Sehun tau kalimat itu merupakan hal final yang ditugaskan oleh atasannya. Ia mengangguk walau tau Kai kini tidak memperhatikannya. Dengan pelan ia melangkah keluar ruangan itu tanpa suara. Ia jelas tau bagaimana sayangnya Kai pada kekasihnya dan kejadian ini jelas membuat amarah lelaki itu berada diubun-ubun.
oOo
"Eumm." Suara lenguhan itu menyadarkan Kai, ia menegakkan tubuhnya yang tadi ia rebahkan pada kasur Dio.
"Hei, kau sudah sadar." Ucap Kai mengelus halus rambutnya sementara tangannya yang lain masih menggenggam tangan Dio.
Lelaki itu mengkerutkan keningnya bingung dengan keadaan sekitarnya sebelum menatap wajah cemas lelaki disampingnya.
"Hyung, aku ingin pulang." Lelaki itu berusaha bangkit. Saat ia berhasil duduk, pusing luar biasa menghantamnya hingga ia tak tahan untuk meremas kepalanya. Suara desisan keluar dari bibirnya dan matanya terpejam erat untuk menghilangkan rasa sakitnya. Pemandangan itu jelas membuat Kai khawatir luar biasa, tangannya terarah berusaha menidurkan kembali lelaki itu, tapi Dio menolaknya.
"Aku mau pulang." Ucapnya dengan mata yang susah diartikan. Ada rasa takut yang menghinggapi binar mata itu.
"Tidak. Kau harus istirahat hingga sembuh." Dio menggeleng dan baru menyadari jika dirinya tidak memakai pakaian pada tubuh atasnya. Hanya sebuah perban yang melingkar kuat pada perut hingga dadanya.
"Aku ingin pulang. Kumohon." Ucapnya dengan suara yang terdengar putus asa.
"Tidak chagi. Dengarkanlah aku. Kumohon." Matanya mulai berkabut dengan air mata yang siap tumpah. Tak tega juga melihat Kai begitu terlihat frustasi akan permintaannya.
Ia berusaha turun dengan kaki yang sakit. Melepas tautan tangan Kai dan berjalan pelan karena terseok akan fisiknya yang kurang sehat. Selang infus yang ada ditangannya ia cabut paksa membuat darah keluar dari tempat itu. Hingga pelukan yang melingkar dilehernya membuatnya membatu merasa bersalah.
"Kenapa kamu begitu keras kepala? Kamu tau aku tidak bisa menolak permintaanmu, tak taukah kamu betapa sakitnya aku melihat keadaanmu saat ini.

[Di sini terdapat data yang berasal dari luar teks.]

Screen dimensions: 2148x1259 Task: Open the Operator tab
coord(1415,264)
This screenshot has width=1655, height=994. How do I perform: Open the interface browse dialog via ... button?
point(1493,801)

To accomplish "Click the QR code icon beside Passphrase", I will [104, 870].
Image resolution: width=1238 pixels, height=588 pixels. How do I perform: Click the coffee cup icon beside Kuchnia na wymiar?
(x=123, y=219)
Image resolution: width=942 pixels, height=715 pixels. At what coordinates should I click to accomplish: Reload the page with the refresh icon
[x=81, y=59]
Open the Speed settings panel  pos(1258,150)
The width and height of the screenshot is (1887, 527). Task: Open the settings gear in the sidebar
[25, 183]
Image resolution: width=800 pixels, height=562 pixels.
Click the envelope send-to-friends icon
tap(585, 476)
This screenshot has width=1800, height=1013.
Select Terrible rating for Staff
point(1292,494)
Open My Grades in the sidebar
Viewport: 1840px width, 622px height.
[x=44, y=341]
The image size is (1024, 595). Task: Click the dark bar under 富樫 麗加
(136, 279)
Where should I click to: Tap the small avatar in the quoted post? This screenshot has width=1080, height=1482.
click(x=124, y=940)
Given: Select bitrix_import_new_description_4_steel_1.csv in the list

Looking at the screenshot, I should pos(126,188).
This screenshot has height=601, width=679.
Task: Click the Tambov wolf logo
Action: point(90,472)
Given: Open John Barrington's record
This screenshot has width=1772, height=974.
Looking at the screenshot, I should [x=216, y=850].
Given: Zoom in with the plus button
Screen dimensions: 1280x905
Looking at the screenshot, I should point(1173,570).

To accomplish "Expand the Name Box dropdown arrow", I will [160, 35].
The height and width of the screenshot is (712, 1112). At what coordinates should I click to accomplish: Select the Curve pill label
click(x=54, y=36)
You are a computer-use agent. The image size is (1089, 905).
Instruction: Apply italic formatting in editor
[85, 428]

Terlebih kamu tidak ingin bercerita tentang apa yang terjadi. Membuatku berpikir jika aku bukan kekasih yang bisa melindungimu. Padahal kamu tau hanya kamu yang aku miliki saat ini." kai nyaris terisak saat mengatakannya dan itu membuat Dio merasa semakin sedih.
Ia ingat dulu Kai pernah berkata jika orang tuanya telah meninggal lima tahun yang lalu saat Kai masih berumur 19 tahun. Dan ia senang saat Kai berkata jika hanya ia yang paling ingin dibahagiakan oleh lelaki itu.
"Tapi aku harus pulang."
Kai terdiam lama dengan posisinya. Hingga ia menarik napas panjang sebelum mengalah.
"Baiklah. Tapi setidaknya tunggulah besok pagi ini masih jam 12 malam."
Tubuh Dio menegang. Tetesan yang membasahi tangannya yang memeluk lelaki itu menyadarkan Kai jika kekasihnya itu tengah menangis. Ia melepas pelukannya dan berdiri didepan lelaki itu. Wajahnya langsung keruh saat melihat lelehan air mata di mata bulat itu, tapi mata itu kosong seakan kehilangan jiwa. Kai mengguncang pundaknya sebelum menghapus air matanya.
"Hei, kena–"
"Aku terlambat, tolong jangan hukum aku."
"–pa?"
"Maafkan aku, Jangan pukuli aku!" Kai membulatkan matanya saat Dio mulai histeris. Dengan gerakan cepat ia merengkuh tubuh itu dalam pelukannya.
.
.
"Apa yang sebenarnya terjadi padamu Dio?"
oOo
Kai akhirnya memilih untuk mengantar pulang lelaki itu dengan perasaan ragu. Diliriknya lelaki yang tengah duduk disampingnya, sorot mata itu kosong menghadap jalan raya lewat jendela mobil yang terbuka.
"Hyung maaf." Suaranya bergetar. Kai terdiam bingung harus menanggapi apa sebelum mengambil jasnya untuk menyelimuti tubuh Dio. Setelah itu hanya hening yang melingkupi mereka.
"Berhenti disini saja." Suara pelan itu menyadarkan Kai, membuatnya menghentikan kemudi mobil. Ia melihat jalan sekitar yang sudah sepi sebelum menatap Dio dengan alis yang mengkerut.
"Seingatku alamat rumahmu masih cukup jauh dari sini." Dio menggeleng, sebelum tersenyum untuk pertama kalinya pada hari ini.
"Aku akan jalan, sudah dekat kok." Kai menggeleng.
"Tidak. Kau ingin pulang sedari tadi walau aku menolaknya. Setidaknya aku harus benar-benar memastikanmu sampai dengan selamat."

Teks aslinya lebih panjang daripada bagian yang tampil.